Comme si quelqu’un d’autre parlait en moi. Quatre heures du mat’, mal de crâne. Quelqu’un grince des dents à l’intérieur. C’est l’autre qui grince des dents, l’autre voix, celle du dedans. Ça fait longtemps que j’abrite un enfant solitaire, un gamin égoïste et dominateur qui laisse éclater joie et colère sans crier gare. L’être nocturne qui m’habite est aussi amoral qu’un enfant, aussi cynique qu’un vieillard. Je n’ai pas réussi à me libérer de lui, pas réussi à le faire crever, ni sur les chemins tordus du Haut-Atlas, ni durant notre marche forcée dans l’Adrar. Le très vieil enfant est indélogeable. Il me colle aux basques, m’observe en permanence. Sans doute me tient-il compagnie au plus intime depuis que je suis né. Peut-être même me précède-t-il depuis longtemps. Il me semble que c’est lui qui a pris les décisions importantes de mon existence. Sans lui, je me serais laissé couler. Cette nuit, il murmure faiblement à mon oreille. Je l’entends à peine. Sans l’avoir voulu, t’es devenu l’exact contraire de celui que tu rêvais d’être.

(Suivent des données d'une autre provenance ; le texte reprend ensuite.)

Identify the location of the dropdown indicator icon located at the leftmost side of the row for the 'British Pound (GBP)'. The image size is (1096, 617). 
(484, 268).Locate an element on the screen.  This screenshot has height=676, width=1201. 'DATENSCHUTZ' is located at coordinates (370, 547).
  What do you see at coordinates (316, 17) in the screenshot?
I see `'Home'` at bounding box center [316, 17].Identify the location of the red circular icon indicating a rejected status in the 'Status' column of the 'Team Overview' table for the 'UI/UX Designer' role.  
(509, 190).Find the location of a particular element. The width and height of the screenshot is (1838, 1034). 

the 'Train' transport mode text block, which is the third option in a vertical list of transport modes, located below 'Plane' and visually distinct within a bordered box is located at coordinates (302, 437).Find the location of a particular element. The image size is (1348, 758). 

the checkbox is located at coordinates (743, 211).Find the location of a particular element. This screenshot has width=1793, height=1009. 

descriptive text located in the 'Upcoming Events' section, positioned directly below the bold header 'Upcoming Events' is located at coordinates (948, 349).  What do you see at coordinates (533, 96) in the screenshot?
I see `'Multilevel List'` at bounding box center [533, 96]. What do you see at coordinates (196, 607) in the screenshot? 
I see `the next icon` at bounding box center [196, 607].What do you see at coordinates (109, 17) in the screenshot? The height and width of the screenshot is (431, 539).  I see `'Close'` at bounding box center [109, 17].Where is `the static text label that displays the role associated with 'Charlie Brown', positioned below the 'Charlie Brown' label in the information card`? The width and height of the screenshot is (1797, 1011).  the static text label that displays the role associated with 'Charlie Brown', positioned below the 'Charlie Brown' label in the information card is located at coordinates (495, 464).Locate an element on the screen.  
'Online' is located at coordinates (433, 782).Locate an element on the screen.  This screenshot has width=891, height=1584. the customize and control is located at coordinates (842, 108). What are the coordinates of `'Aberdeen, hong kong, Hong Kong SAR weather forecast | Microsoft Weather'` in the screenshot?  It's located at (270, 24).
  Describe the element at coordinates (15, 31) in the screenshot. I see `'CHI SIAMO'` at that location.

Tu ne veux donc plus vivre, mon garçon ? A quoi ça te sert de jouer la comédie plus longtemps ? Rien ne t’oblige à sourire à tous ces cons, rien ne t’oblige à toujours répondre présent. Accepte de perdre l’équilibre. Laisse ta colère verser ses larmes. Flambe, Léo, flambe avec moi ! Retrouve la pulsion de vie, l’ardeur et la colère d’autrefois. Tu repenses parfois au feu qui te chauffait le ventre ? C’était y a pas si longtemps, souviens-toi, tu parlais de te jeter dans l’océan primitif. Tu voulais ressusciter le monstre marin de quand t’étais gosse. Qu’est-ce que t’as à craindre de toute façon ? La vie t’a déjà bien amoché. 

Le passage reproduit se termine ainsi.